The menu comes in a black plastic cover, with plastic pockets, with a dish scratched out with a coki pen. It is changed regularly, and there is always a dish of the day.  I ordered the Polla al Limone, but did not like the sound of chick peas for the vegetable served with it, so Chef Alessandra offered some lovely fresh pasta and butternut with an assortment of nuts roasted in olive oil. The chicken was prepared in lemon and wine, and the sauce was heavenly, the dish being excellent value at R100.  The specials board on the day I ate at Goloso offered a special of pasta and chicken with mussels in white wine sauce, at R70. The menu offers Antipasto of carpaccio of beef (R70) and vegetables (R50); seven salads, including Caprese (in two sizes R27, R50), salmon, and Sicilian; sixteen pasta dishes, with Tagliatelle, penne, and Tagliolini, served with a range of ingredients, including bacon, smoked salmon, gorgonzola, chicken, mushrooms, eggplant and more. Main courses include rump steak, chicken, veal, and beef fillet.

The Tiramisu (R35) was excellent, a generous portion topped with cocoa and roasted flaked almonds, and thick and creamy.  I ordered a Hausbrandt (Italian coffee supplier from Trieste to Goloso, and also supplying their gelato) Cremoso (R25), a liquid coffee gelato, Chris explained, to which one can add a liqueur.

Chris and Alessandra are making the most of their space, and offer an extensive Breakfast menu, with add on items charged separately.

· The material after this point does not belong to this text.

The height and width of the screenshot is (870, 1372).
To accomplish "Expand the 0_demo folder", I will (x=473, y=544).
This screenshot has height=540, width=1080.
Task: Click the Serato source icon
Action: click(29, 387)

Scrambled eggs cost R28, for example, and R32 with chorizo, and R55 with salmon.  Omelets (plain at R28, with a bolognese sauce at R36, or with three fillings out of a choice of nine R55), fried eggs, French Toast (plain at R25, or with a bolognese sauce at R36), muesli, fruit salad, yoghurt, smoothies, continental breakfast platters, antipasto platters, muffins (choice of carrot, honey and date, mixed berry, Lindt, banana, apple), and Swiss Lindt brownies are some of the Breakfast choices.

Goloso is licensed, and offers a mix of reasonably priced wines and liqueurs.  Chris showed me their Limoncello on Sorrento, which comes from Franschhoek, as well as the Organic liqore du cioccolato, which is available in mandarin and raspberry flavours too.  The wine list is a laminated sheet, not specifying vintages.  A fair number of the wines are served by the glass.  Arabella from Robertson serves as the house wine, the Sauvignon Blanc costing R25 per glass and R90 per bottle. Sauvignon Blancs from Noble Hill, Cederberg, La Motte, and Graham Beck are also available, a Graham Beck Unwooded Chardonnay (R20/R80), Amani (R140), and Ken Forrester Petit Chenin (R25/R90) on offer too. Red wines include a Fairbridge red blend (R20/R80), Umfiki Cabernet Sauvignon (R20/R80), Arabella Shiraz (R90), and Secret Cellar supplying the Merlot (R25/R95), and the MCC (R100).  Corkage costs R30.

Chris and Alessandra are having such a good time in what they do that they are opening Goloso Pizzeria across the road, closer to the refurbished Checkers, in March. The flour will be imported from Italy, being ‘doppio zero‘ finer flour, as will be the tomato base and most of the toppings, such as artichokes, olives, mozzarella di buffalo, sun-dried tomatoes, and olive oil and balsamic from Modena.

Goloso is a very friendly homely eatery without any airs and graces, at which one can enjoy genuine Italian fare prepared with love and passion, at good value.  Chef Alessandra and Chris would like their restaurants to feel like ‘mother’s kitchen’, with customers feeling at home, and well cared for by Alessandra and her team.  It looks as if they have achieved this in a very short period of time, being full most nights.